Britain keeps pretending that all migrants are fiscally alike. They are not.
Across the Atlantic, the United States has quantified those differences in a way British policymakers can only envy. In October, economist Daniel Di Martino at the Manhattan Institute published a 2025 update on the fiscal impact of immigration to the United States. He found that Indian immigrants are, on average, the most economically beneficial group in America, each (including their likely descendants) reducing the U.S. national debt by over $1.6 million over 30 years. Chinese immigrants rank second, cutting projected U.S. debt by more than $800,000 per person over 30 years, followed by Filipinos, who trim it by over $600,000, and Colombians by about $500,000.
In contrast, the average Salvadoran immigrant increases the U.S. debt by over $50,000, and the largest immigrant group, Mexicans, add about $10,000 to the national debt each over 30 years. Quite the difference.
We simply do not collect or publish the right data
The policy implication is obvious. In a system with a limited number of visas, holding all else equal, any sane American government would want more Indians and Chinese, and be very cautious about large inflows from Central America.
This is exactly the point economist Garett Jones, author of The Culture Transplant, has been making for years. His rule of thumb for a points-based system is simple: “more net revenue, more points”.
Could Britain apply the same logic? In principle, yes. In practice, no. We simply do not collect or publish the right data.
The few serious UK fiscal studies are painfully crude. Official fiscal impact data lumps migrants into just two buckets: European Economic Area (EEA) versus non-EEA. A report for the Migration Advisory Committee (which advises the UK government on immigration policy) estimates that in 2016/17 non-EEA migrants as a group imposed a net cost of roughly £9 billion on the public finances, while EEA migrants reduced government borrowing by about £4.7 billion.
Alas, this data is basically useless because it means that a highly paid software engineer from Israel and a low-skilled migrant from Somalia are both in the non-EEA category. One is highly likely to be a lifetime net taxpayer; the other is much more likely to rely on benefits. Yet, if this is truly the only data available, then from the Treasury’s perspective, these immigrants are identical.
We do have some hints, via ethnicity not nationality data, of which groups are high performers in the UK. Indian households are the highest earners in the country, and Chinese households are the least likely to receive any kind of state support: only 25 per cent of Chinese families received benefits between 2018-2021, compared to 54 per cent of White British families. Everything we know about earnings, benefits usage, and educational outcomes suggests that Indian and Chinese migrants in Britain are, on average, exactly the sort of “massive net revenue generators” Jones and Di Martino identify in the US. Yet unlike the US (or Germany or Denmark or the Netherlands), in Britain we have no official fiscal data by country of origin to prove it.

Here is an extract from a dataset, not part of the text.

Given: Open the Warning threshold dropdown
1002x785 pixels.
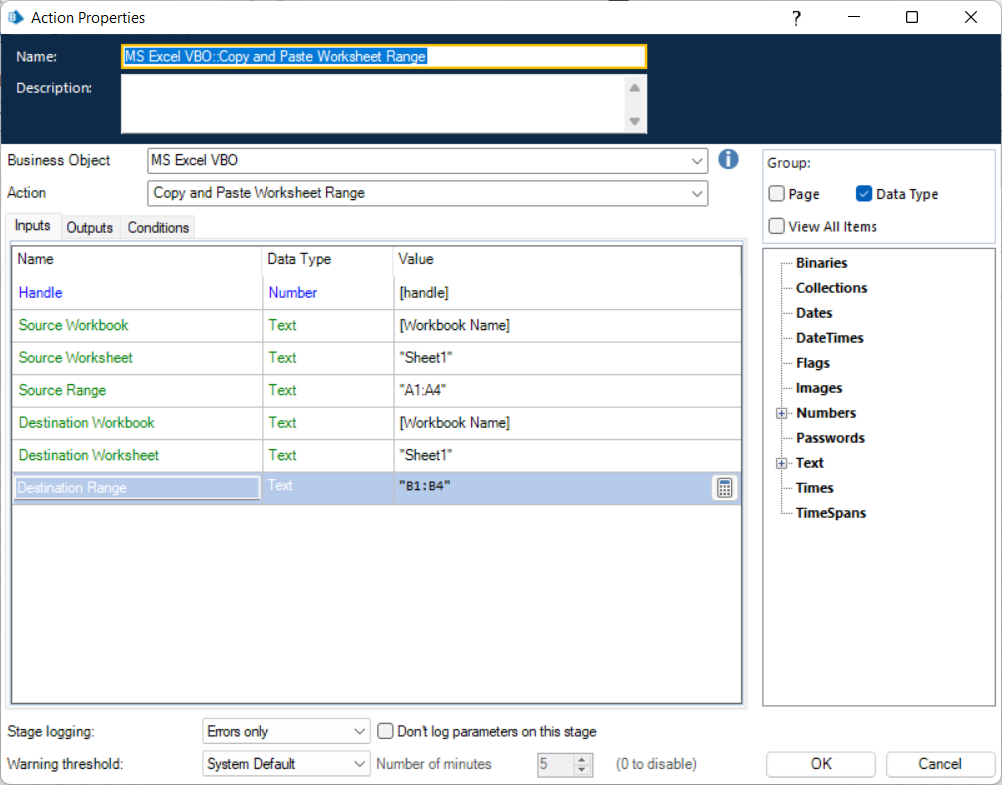Looking at the screenshot, I should (360, 764).
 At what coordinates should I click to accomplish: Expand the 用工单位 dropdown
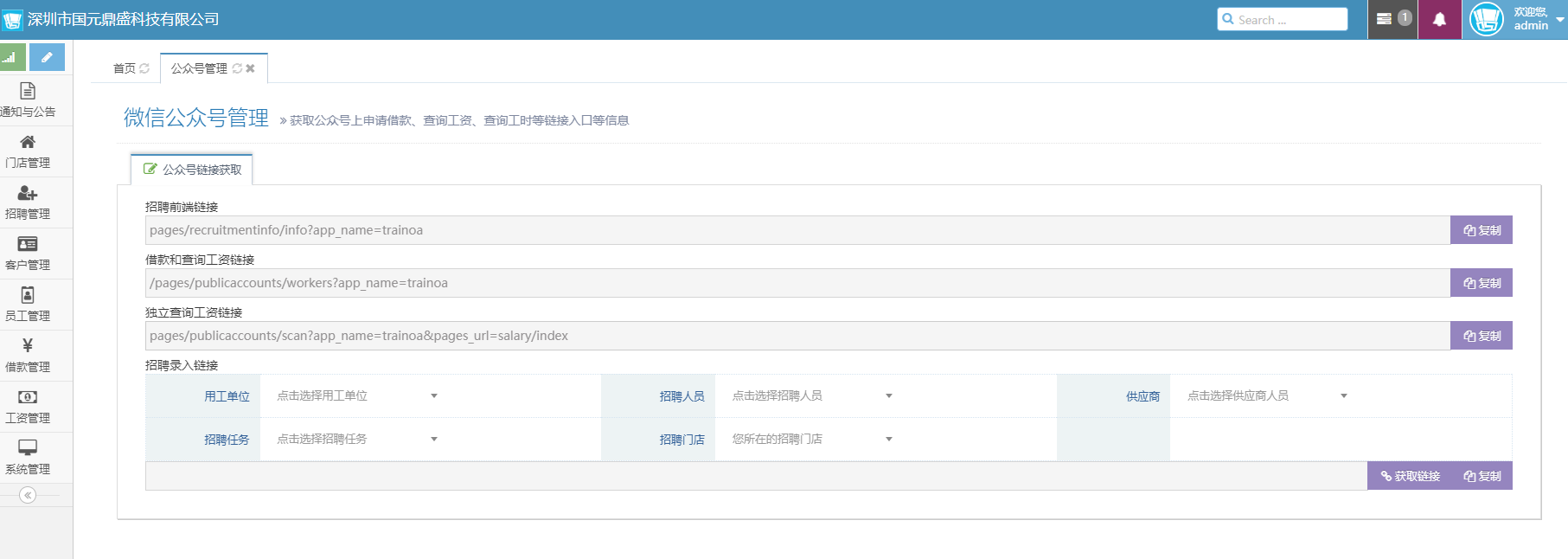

Why does country of origin matter so much? Because, as Jones argues in The Culture Transplant, migrants do not arrive as blank slates. They bring persistent patterns of behaviour and belief — about saving, trust, family and the state — that last for generations. A 2018 study of three generations of immigrants in the UK found that saving behaviour in Britain tracks with the saving norms of the country of origin, and that this relationship persists well into the third generation. And another study shows that ancestry composition can explain a large chunk (around 60 per cent) of global national income differences. History casts a long shadow.
But what about education level? After all, Di Martino’s report shows that bringing in a 30-year-old immigrant without a high school diploma costs the US federal government more than $130,000 over 30 years, while admitting a 30-year-old immigrant with a college degree generates a net fiscal benefit of about $1.6 million over the same time horizon. So, does that mean that we should focus on education level instead of country of origin?
Probably not, because even when education is held constant, origin still has significant explanatory power. This means that even if we only admitted college-educated migrants, even in that elite slice, people from different origins have different average attitudes to saving, redistribution, trust, and work. Those differences show up in how much they save, how much they draw on welfare, and what policies they support — and these behaviors persist for generations. Indeed, the reason Indian and Chinese immigrants tend to be over-represented among STEM graduates, is not random luck.
We are talking in terms of average trends and not universal truths. Nonetheless, policy should operate on probabilities
None of this means that any individual’s prosperity is fated by their nationality. Country of origin is by no means a perfect predictor of an immigrant’s fiscal impact. We are talking in terms of average trends and not universal truths. Nonetheless, policy should operate on probabilities. And the probability that a randomly chosen immigrant will found a high-growth company, or quietly pay six-figure sums in lifetime taxes, clearly varies by country and cultural background.
There is no good reason why Britain should be uniquely incapable of calculating those probabilities. We don’t need to slam the door shut, and we shouldn’t fling it wide open either. But if, as everyone tacitly accepts, this small island can only let in so many people, the least we can do is choose them wisely.